Ces militants étaient jugés ce mardi pour des dégradations sur douze commerces, dont plusieurs boucheries, cet hiver dans le département du Nord. Le jugement sera rendu le 8 avril.

La vitrine de cette boucherie du centre de Lille a été brisée, dans la nuit du 14 au 15 mai 2018 par des militants antispécistes
La vitrine de cette boucherie du centre de Lille a été brisée, dans la nuit du 14 au 15 mai 2018 par des militants antispécistes © Radio France / François Cortade

Devant une salle comble, la présidente du tribunal a tenu à mettre les choses au clair. "On n'est pas ici pour débattre de la cause animale, même si le sujet ne manque pas d’intérêt". Néanmoins, les mots "cause", "lutte" reviennent sans cesse dans la bouche des quatre prévenus. 

"On voulait donner de la visibilité à notre cause", se justifie Cyrile, 23 ans, médiateur social. Le teint pâle sous des cheveux coupés ras, il a reconnu tous les faits au cours de sa garde à vue. L’incendie du Burger King de Marcq-en-Baroeul, dans la nuit du 27 au 28 décembre, "c’était mon idée", dit-il.

Au total, douze établissements ont été visés dans la métropole lilloise mais aussi à Norrent-Fontes et Dunkerque.

La plupart du temps, Cyrile agit avec Mathilde, 29 ans, frêle auxiliaire puéricultrice domiciliée à Roubaix. Ensemble ils taguent, brisent les vitres, ou tentent parfois de mettre le feu à une série de boucheries, restaurants, et un magasin de prêt à porter. Une fois, ils sont accompagnés d’Eva, 33 ans. Le rôle de la quatrième prévenue, Johanna, a été de fournir les bidons destinés à transporter l’essence utilisée pour les départs de feu. 

Les prévenus ont exprimé leurs regrets

Certaines enseignes sont visées à plusieurs reprises. "Y avait-il une logique, une forme d’acharnement ?", demande la présidente. Cyrile bredouille que non et assure n’avoir voulu faire que des dégâts matériels.

Il fait part ses remords. Les cinq semaines passées en détention provisoire l’ont fait réfléchir. "Désormais je ne me vois plus dans la destruction, plutôt dans la création". Mathilde elle, veut continuer à militer, mais promet "de ne plus mettre le feu". "Ça laisse le champ ouvert à tout un panel d’actions plus ou moins légales", observe la présidente.

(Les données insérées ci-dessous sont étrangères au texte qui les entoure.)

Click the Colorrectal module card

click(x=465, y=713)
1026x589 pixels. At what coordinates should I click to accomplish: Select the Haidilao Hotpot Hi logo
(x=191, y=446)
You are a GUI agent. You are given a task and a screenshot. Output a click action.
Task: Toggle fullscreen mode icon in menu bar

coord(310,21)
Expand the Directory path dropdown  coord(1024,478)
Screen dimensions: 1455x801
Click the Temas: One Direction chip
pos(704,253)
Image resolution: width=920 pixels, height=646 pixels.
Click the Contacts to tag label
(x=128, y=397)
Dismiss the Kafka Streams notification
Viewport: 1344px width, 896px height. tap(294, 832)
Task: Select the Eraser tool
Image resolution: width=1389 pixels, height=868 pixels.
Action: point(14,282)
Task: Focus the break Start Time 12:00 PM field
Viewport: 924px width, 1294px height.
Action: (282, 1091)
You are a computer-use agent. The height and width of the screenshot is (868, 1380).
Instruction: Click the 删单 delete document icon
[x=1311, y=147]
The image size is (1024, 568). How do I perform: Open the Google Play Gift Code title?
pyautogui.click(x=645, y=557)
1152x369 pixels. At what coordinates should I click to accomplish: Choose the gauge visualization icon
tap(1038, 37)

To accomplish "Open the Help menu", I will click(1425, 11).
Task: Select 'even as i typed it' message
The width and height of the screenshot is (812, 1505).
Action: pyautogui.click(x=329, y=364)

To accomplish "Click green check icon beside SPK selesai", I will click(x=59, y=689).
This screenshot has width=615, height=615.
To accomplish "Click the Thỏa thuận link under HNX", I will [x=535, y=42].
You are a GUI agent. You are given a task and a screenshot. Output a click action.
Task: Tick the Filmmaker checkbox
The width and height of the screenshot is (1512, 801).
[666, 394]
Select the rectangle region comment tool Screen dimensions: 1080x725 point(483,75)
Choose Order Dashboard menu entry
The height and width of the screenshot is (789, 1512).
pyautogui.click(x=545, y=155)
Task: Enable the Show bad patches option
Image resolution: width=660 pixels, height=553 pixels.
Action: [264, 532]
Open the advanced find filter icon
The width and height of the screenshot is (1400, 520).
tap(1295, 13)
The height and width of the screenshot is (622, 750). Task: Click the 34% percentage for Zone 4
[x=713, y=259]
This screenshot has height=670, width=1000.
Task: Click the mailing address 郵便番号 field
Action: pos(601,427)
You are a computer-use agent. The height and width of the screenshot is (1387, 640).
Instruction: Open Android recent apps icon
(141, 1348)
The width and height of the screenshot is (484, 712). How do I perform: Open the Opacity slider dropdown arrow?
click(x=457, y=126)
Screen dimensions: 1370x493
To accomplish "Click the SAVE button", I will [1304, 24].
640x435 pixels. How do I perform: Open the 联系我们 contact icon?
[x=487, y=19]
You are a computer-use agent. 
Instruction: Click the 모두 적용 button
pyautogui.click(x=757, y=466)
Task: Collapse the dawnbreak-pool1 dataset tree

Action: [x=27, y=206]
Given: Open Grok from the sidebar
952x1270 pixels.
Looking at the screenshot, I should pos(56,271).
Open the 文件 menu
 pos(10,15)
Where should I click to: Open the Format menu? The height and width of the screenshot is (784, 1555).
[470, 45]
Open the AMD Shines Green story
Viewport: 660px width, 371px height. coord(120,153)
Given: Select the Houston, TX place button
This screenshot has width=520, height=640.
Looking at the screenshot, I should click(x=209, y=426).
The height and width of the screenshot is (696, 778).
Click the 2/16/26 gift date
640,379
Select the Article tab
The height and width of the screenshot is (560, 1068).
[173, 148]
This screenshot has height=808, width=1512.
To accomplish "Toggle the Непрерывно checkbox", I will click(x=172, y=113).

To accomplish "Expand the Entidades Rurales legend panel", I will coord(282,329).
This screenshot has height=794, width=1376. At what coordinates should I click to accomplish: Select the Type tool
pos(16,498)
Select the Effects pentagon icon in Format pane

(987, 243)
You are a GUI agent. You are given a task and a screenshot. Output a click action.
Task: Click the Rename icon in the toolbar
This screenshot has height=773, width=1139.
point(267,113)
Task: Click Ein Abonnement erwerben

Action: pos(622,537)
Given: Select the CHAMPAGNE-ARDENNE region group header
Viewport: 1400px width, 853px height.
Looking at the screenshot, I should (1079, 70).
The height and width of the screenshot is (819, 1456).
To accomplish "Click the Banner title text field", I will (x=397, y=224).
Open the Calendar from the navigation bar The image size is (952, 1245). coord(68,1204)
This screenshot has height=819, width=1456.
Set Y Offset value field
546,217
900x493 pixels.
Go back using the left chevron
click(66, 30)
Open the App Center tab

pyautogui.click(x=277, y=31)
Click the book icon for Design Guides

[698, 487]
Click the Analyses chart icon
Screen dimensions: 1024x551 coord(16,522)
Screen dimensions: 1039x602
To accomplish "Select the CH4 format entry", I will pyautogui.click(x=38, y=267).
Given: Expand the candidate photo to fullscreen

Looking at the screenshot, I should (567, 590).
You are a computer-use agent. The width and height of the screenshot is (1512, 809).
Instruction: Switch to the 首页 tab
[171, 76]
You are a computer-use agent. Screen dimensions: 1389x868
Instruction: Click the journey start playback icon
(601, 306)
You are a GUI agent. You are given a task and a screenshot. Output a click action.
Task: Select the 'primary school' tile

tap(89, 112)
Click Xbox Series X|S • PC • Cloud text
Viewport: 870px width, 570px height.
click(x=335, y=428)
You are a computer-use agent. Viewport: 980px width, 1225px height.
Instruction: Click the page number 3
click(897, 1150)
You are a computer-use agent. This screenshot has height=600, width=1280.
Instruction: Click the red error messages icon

Deux témoins sont appelés à la barre. Le premier est Thomas Lepeltier, essayiste spécialiste de la cause animale et de l’antispécisme, qu’il définit devant le tribunal. _"Le spécisme est l’idée selon laquelle le sort des animaux dépend d’une décision arbitraire liée à leur espèce. La vie humaine est sacrée alors qu’il n’y a pas de problème à tuer ou maltraiter des animaux_. L’antispécisme s’élève contre cet arbitraire".

Entendue à son tour, la militante antispéciste Virginia Markus déclare que "la violence matérielle n’a rien de comparable avec celle que les animaux vivent au quotidien".

De la prison ferme requise

Reste que pour le procureur, les faits sont "graves, par leur nombre et leur réitération". "Seule l’interpellation des suspects a permis de faire cesser ces agissements" martèle-t-il.

Il a requis 6 et 10 mois de prison ferme contre Mathilde et Cyrile, et du sursis pour les deux autres prévenues. Le tribunal correctionnel de Lille rendra sa décision le 8 avril.